___ Extracted records
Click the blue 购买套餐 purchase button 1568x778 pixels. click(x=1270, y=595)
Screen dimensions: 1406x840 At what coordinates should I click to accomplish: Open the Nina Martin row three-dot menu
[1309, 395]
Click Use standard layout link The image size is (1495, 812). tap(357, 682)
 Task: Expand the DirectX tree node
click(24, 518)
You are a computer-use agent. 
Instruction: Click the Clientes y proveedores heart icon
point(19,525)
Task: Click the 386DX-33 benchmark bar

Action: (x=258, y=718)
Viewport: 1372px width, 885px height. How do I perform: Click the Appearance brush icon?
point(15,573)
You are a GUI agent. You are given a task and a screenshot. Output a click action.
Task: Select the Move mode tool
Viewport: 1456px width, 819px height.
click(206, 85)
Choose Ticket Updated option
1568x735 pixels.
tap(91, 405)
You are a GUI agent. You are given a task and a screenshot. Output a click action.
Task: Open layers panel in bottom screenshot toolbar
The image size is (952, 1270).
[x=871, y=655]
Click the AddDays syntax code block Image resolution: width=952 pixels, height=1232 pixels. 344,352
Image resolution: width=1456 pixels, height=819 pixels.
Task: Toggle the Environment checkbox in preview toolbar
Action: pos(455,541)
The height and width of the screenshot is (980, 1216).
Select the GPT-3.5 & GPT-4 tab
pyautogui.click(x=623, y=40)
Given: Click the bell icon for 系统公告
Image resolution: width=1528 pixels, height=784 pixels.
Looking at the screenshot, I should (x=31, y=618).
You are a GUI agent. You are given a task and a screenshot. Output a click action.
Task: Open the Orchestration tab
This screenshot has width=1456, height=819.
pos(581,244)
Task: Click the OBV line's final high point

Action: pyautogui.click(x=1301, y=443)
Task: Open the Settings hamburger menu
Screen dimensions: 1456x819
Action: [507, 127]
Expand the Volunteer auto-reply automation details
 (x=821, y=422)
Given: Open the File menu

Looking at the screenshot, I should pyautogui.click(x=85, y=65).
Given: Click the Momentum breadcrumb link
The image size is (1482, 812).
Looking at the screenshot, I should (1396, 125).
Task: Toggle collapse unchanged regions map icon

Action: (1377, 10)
______
What the task requires: Please copy the line that contains "Task: Click the 386DX-33 benchmark bar" and each line after it through the end of the records, exactly, and no other lines.

Your solution:
Task: Click the 386DX-33 benchmark bar

Action: (x=258, y=718)
Viewport: 1372px width, 885px height. How do I perform: Click the Appearance brush icon?
point(15,573)
You are a GUI agent. You are given a task and a screenshot. Output a click action.
Task: Select the Move mode tool
Viewport: 1456px width, 819px height.
click(206, 85)
Choose Ticket Updated option
1568x735 pixels.
tap(91, 405)
You are a GUI agent. You are given a task and a screenshot. Output a click action.
Task: Open layers panel in bottom screenshot toolbar
The image size is (952, 1270).
[x=871, y=655]
Click the AddDays syntax code block Image resolution: width=952 pixels, height=1232 pixels. 344,352
Image resolution: width=1456 pixels, height=819 pixels.
Task: Toggle the Environment checkbox in preview toolbar
Action: pos(455,541)
The height and width of the screenshot is (980, 1216).
Select the GPT-3.5 & GPT-4 tab
pyautogui.click(x=623, y=40)
Given: Click the bell icon for 系统公告
Image resolution: width=1528 pixels, height=784 pixels.
Looking at the screenshot, I should (x=31, y=618).
You are a GUI agent. You are given a task and a screenshot. Output a click action.
Task: Open the Orchestration tab
This screenshot has width=1456, height=819.
pos(581,244)
Task: Click the OBV line's final high point

Action: pyautogui.click(x=1301, y=443)
Task: Open the Settings hamburger menu
Screen dimensions: 1456x819
Action: [507, 127]
Expand the Volunteer auto-reply automation details
 (x=821, y=422)
Given: Open the File menu

Looking at the screenshot, I should pyautogui.click(x=85, y=65).
Given: Click the Momentum breadcrumb link
The image size is (1482, 812).
Looking at the screenshot, I should (1396, 125).
Task: Toggle collapse unchanged regions map icon

Action: (1377, 10)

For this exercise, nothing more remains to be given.